Extracted text:
== == ==

30
Jan/15

A DELICATE BALANCE

30
Jan/15
(photo by Brigitte Lacombe)

John Lithgow, Glenn Close, and Lindsay Duncan star in stellar Broadway revival of Edward Albee’s A DELICATE BALANCE (photo by Brigitte Lacombe)

Golden Theatre
252 West 45th St. between Broadway & Eighth Ave.
Tuesday – Sunday through February 22, $60 – $155
www.adelicatebalancebroadway.com

It seems that everyone wants to live with Agnes (Glenn Close) and Tobias (John Lithgow) in their elegant New England suburban home, but it’s hard to understand why in Edward Albee’s Pulitzer Prize–winning A Delicate Balance, running at the Golden Theatre through February 22. Tobias is a calm, retired businessman who likes to sit in his chair and read while sipping fancy cocktails. Agnes is a stern, cold woman who believes that “there is a balance to be maintained . . . and I must be the fulcrum.” They sleep in separate bedrooms and, while civil to each other, don’t seem to be particularly close anymore. Agnes’s wild and unpredictable sister, Claire (Lindsay Duncan), is already living with them. Tobias and Agnes’s thirty-six-year-old daughter, Julia (Martha Plimpton), has just left her fourth husband and is on her way to move back in with her parents yet again. But before Julia arrives, Tobias and Agnes’s best friends, Harry (Bob Balaban) and Edna (Clare Higgins), show up unannounced, claiming that they are too frightened to remain in their own house, quickly heading upstairs and locking themselves in Julia’s room. So when the bitter Julia returns home to find that her room is spoken for, the already none-too-happy woman gets even more upset. But since Tobias and Agnes both try to avoid confrontation, not much gets resolved in this growing household, even as secrets are being whispered and certain emotions are reaching the boiling point. It’s not quite as explosive as Who’s Afraid of Virginia Woolf, but it’s no barrel of laughs either. “Do we dislike happiness?” Agnes asks. Apparently, yes.

Daughter Julia (Martha Plimpton) drives the emotional angst in Pulitzer Prize-winning play (photo by Brigitte Lacombe)

Daughter Julia (Martha Plimpton) brings the emotional angst to a boil in Edward Albee’s Pulitzer Prize–winning play (photo by Brigitte Lacombe)

== == ==

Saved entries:
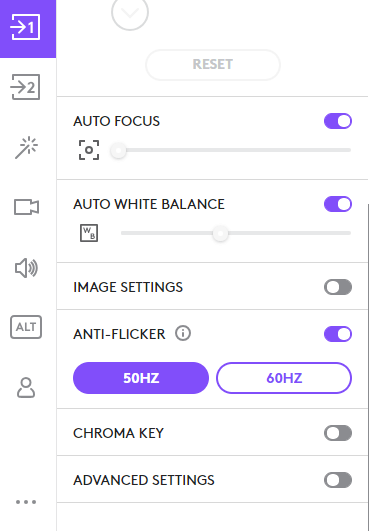Collapse section with circular chevron button
This screenshot has height=531, width=369.
coord(130,13)
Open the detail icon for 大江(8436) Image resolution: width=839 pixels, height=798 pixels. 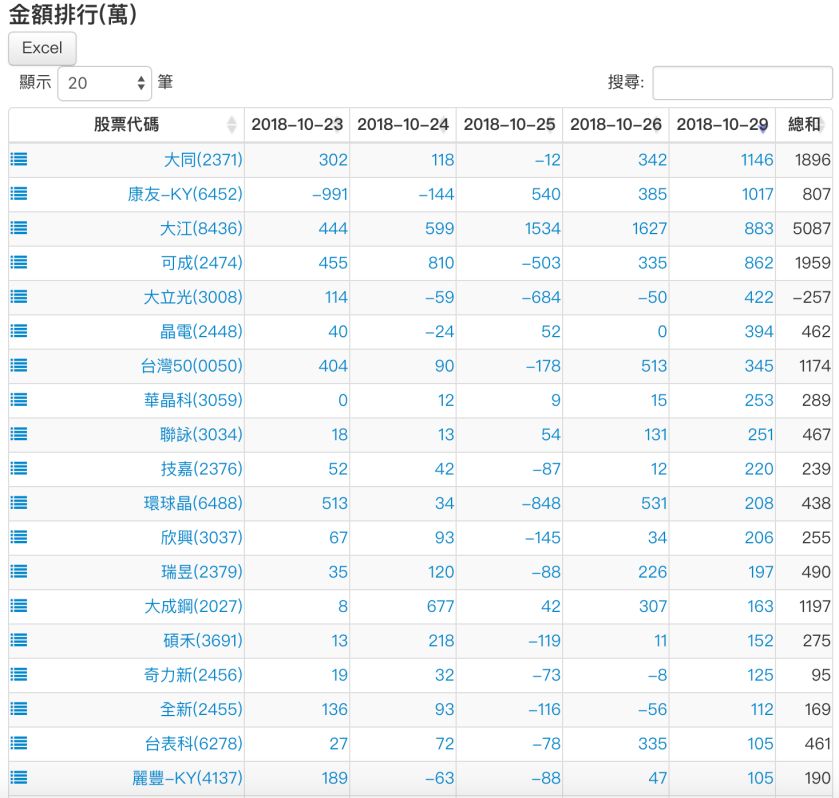[x=18, y=228]
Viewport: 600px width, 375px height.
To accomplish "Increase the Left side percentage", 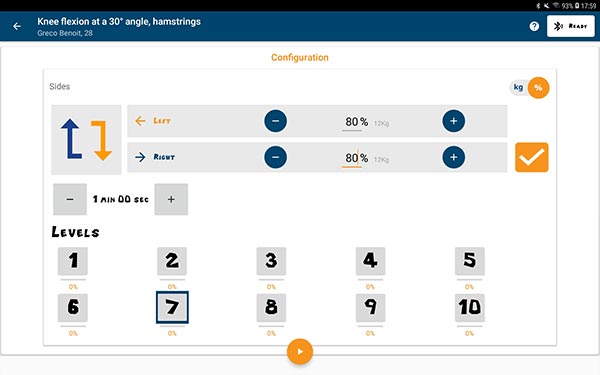I will coord(453,121).
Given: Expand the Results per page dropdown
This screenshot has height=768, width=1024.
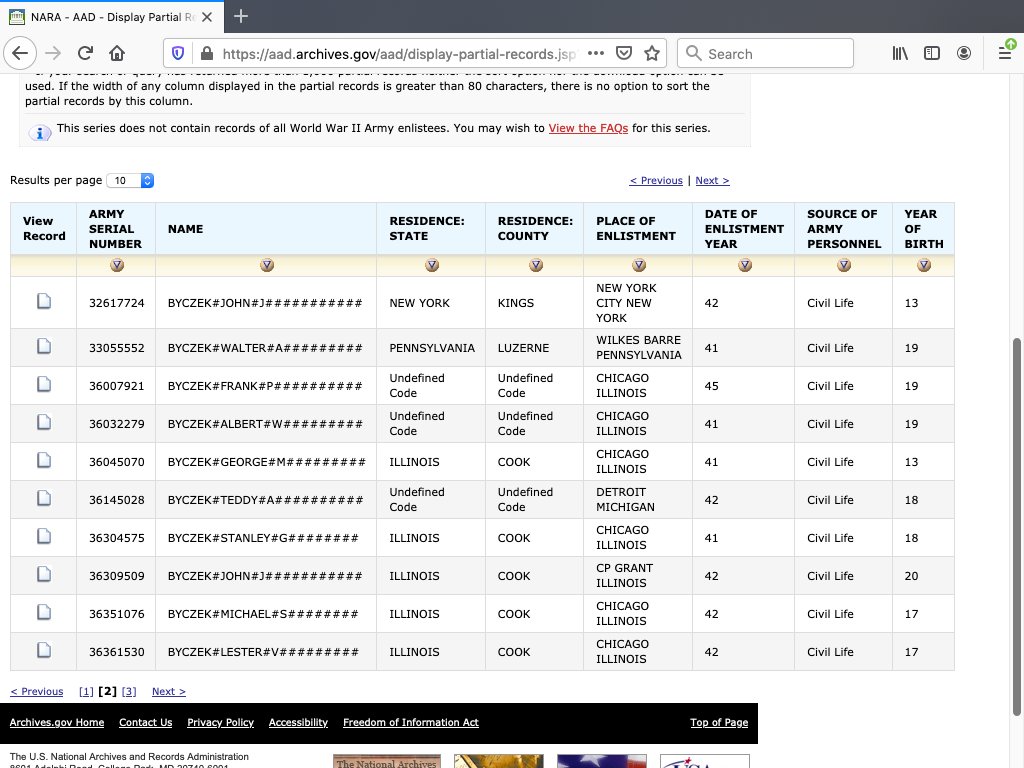Looking at the screenshot, I should pos(130,181).
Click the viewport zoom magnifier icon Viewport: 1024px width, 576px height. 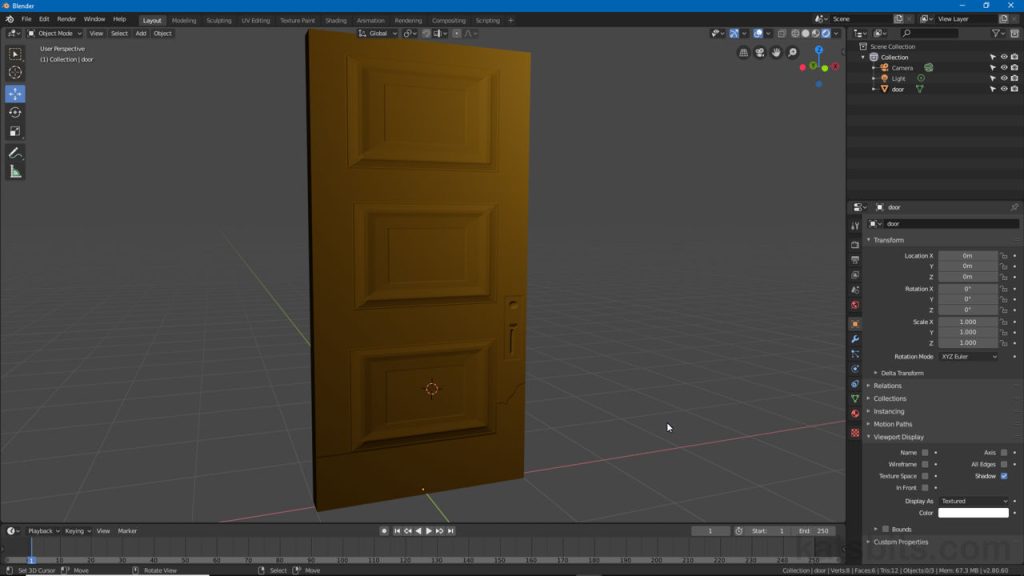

== == ==

Required action A:
Answer these questions using the review of A Delicate Balance:
(i) At which theater is the play running, and through what date?
(ii) Which actor plays the daughter, Julia?
(iii) What is the range of ticket prices?
Required action B: Write the next part of the review of A Delicate Balance, picking up after its final line.
The records have nothing to do with this.

Answer area A:
(i) The Golden Theatre, through February 22.
(ii) Martha Plimpton.
(iii) $60 – $155.

Answer area B:
Director Pam MacKinnon, who helmed the recent smash Broadway revival of Woolf as well as Bruce Norris’s Pulitzer Prize–winning Clybourne Park, lets the anger simmer before it erupts as the play examines themes of loss and fear. Agnes, who is questioning her sanity, is afraid of facing certain truths about her husband and her life, Tobias is frightened that Agnes will find out about his long-ago indiscretion, Claire is scared of being sober and responsible, and Julia is still terrified of growing up. Harry and Edna never reveal precisely what it was that drove them from their home, but they appear to be afraid of not being afraid. Albee, who also won Pulitzers for Seascape and Three Tall Women, captures suburban angst and WASP culture with his incisive, biting dialogue, which was written with very specific performance notes; in addition, most of the characters were based on relatives of his. The play has quite a history; the original Broadway production in 1966, starring Hume Cronyn (Tobias), Jessica Tandy (Agnes), Rosemary Murphy (Claire), Henderson Forsythe (Harry), Carmen Matthews (Edna), and Marian Seldes (Julia), won the Pulitzer and was nominated for a Tony. Thirty years later, the first Broadway revival won the Tony with another stellar cast: George Grizzard (Tobias), Rosemary Harris (Agnes), Elaine Stritch (Claire), John Carter (Harry), Elizabeth Wilson (Edna), and Mary Beth Hurt (Julia). And Tony Richardson’s 1973 film featured Paul Scofield (Tobias), Katharine Hepburn (Agnes), Kate Reid (Claire), Joseph Cotten (Harry), Betsy Blair (Edna), and Lee Remick (Julia). Nearly fifty years after its Broadway debut, A Delicate Balance still feels fresh and alive, poignant and relevant. In 1996, Albee wrote in an introduction to a newly published edition of the work, “The play does not seem to have ‘dated’; rather, its points seem clearer now to more people than they were in its first lovely production. Now, in its lovely new production (I will not say ‘revival’; the thing was not dead — unseen, unheard perhaps, but lurking), it seems to be exactly the same experience. No time has passed; the characters have not aged or become strange. . . . I have become odder with time, I suppose, but A Delicate Balance, bless it, does not seem to have changed much — aged nicely, perhaps.” It has aged nicely indeed, in yet another lovely production.